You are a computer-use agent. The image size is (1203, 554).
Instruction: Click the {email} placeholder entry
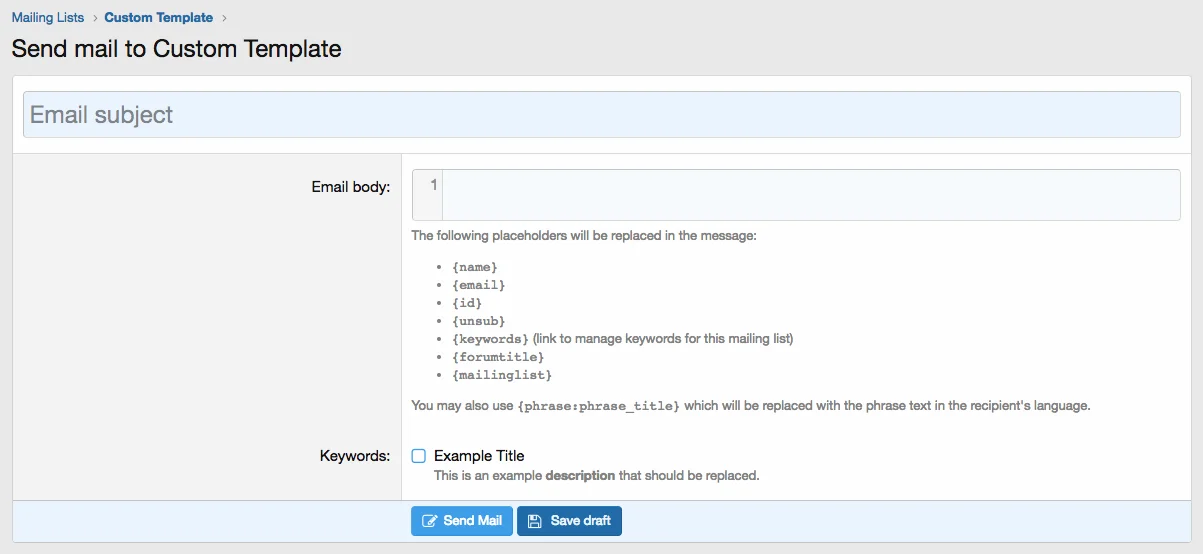(478, 285)
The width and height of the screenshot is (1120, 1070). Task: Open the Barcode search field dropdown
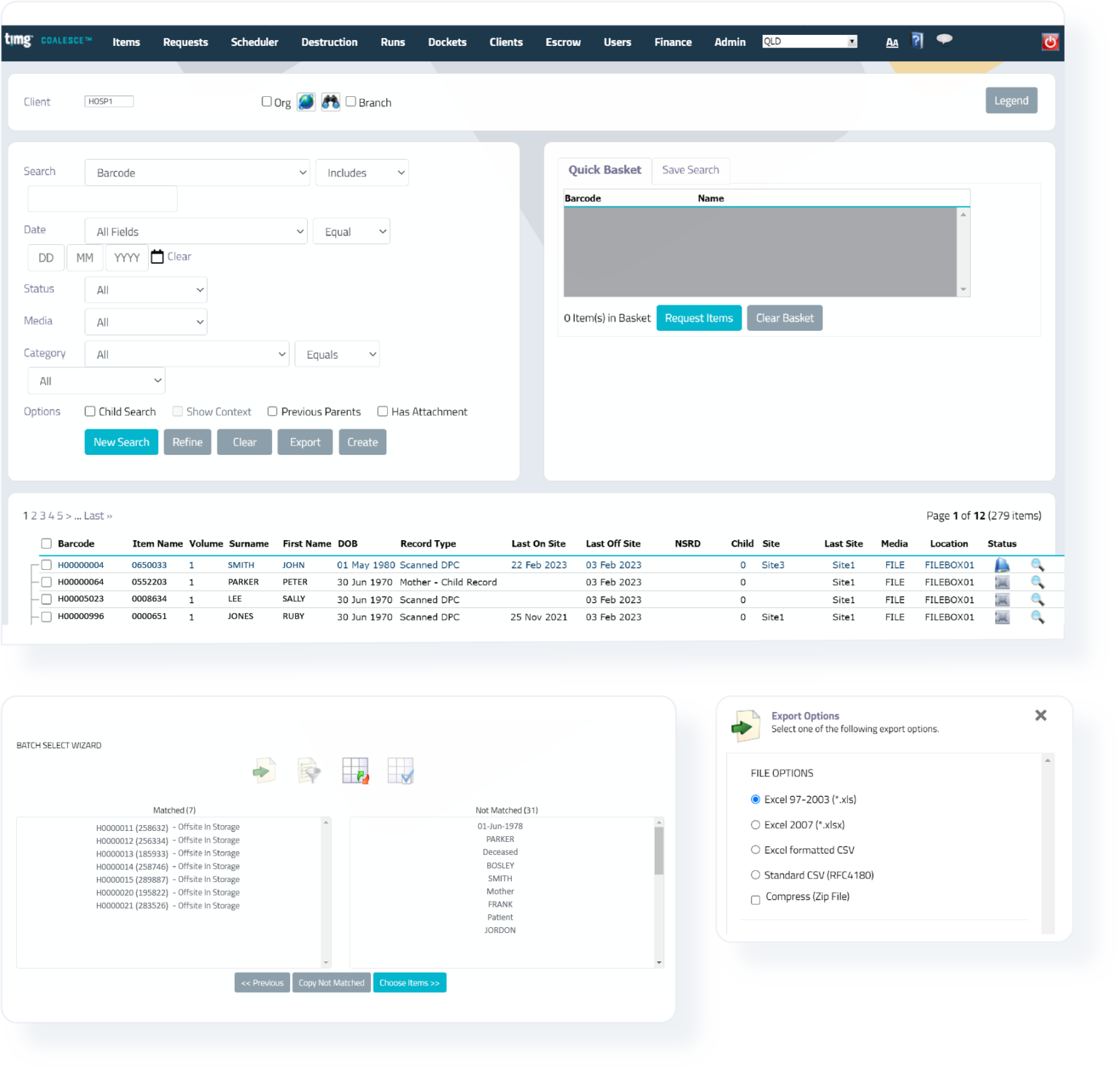click(197, 172)
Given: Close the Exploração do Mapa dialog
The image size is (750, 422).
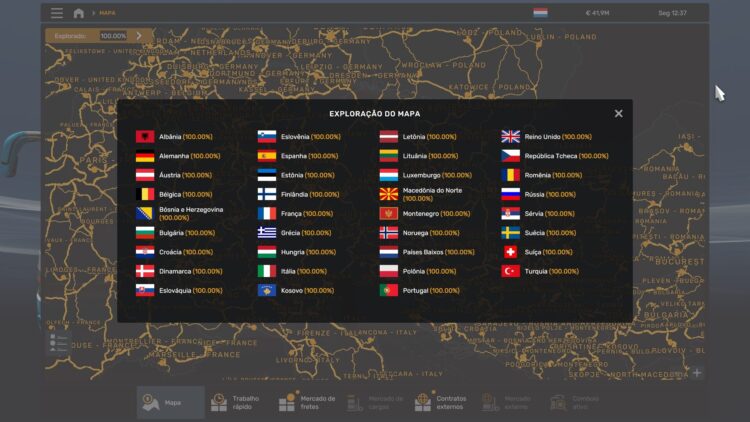Looking at the screenshot, I should 618,113.
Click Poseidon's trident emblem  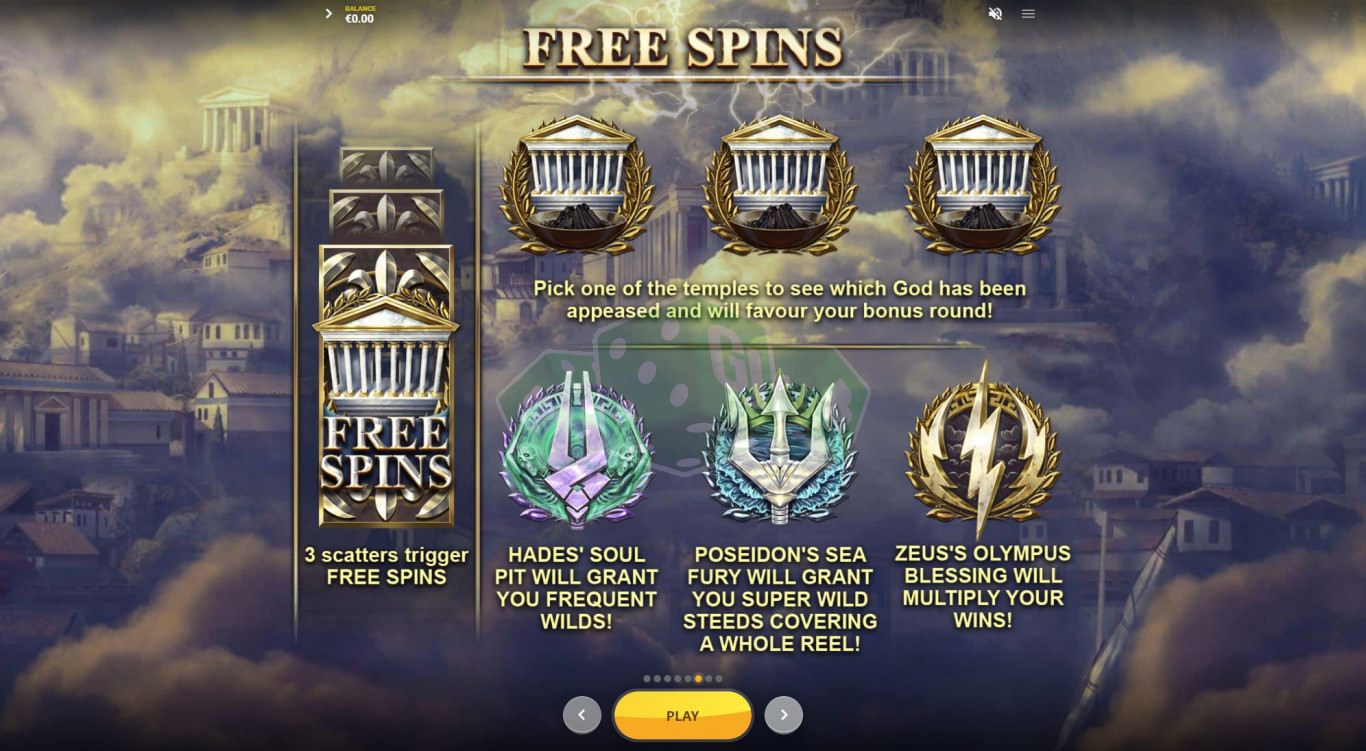coord(780,447)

**Task description**
The lines from the start of the records above through the line that holds "Given: Close the Exploração do Mapa dialog" are to be copied exactly, both ends included, and no pictures are to be copied.

**Completed exercise**
You are a computer-use agent. The image size is (1203, 554).
Instruction: Click the {email} placeholder entry
(478, 285)
The width and height of the screenshot is (1120, 1070). Task: Open the Barcode search field dropdown
click(197, 172)
Given: Close the Exploração do Mapa dialog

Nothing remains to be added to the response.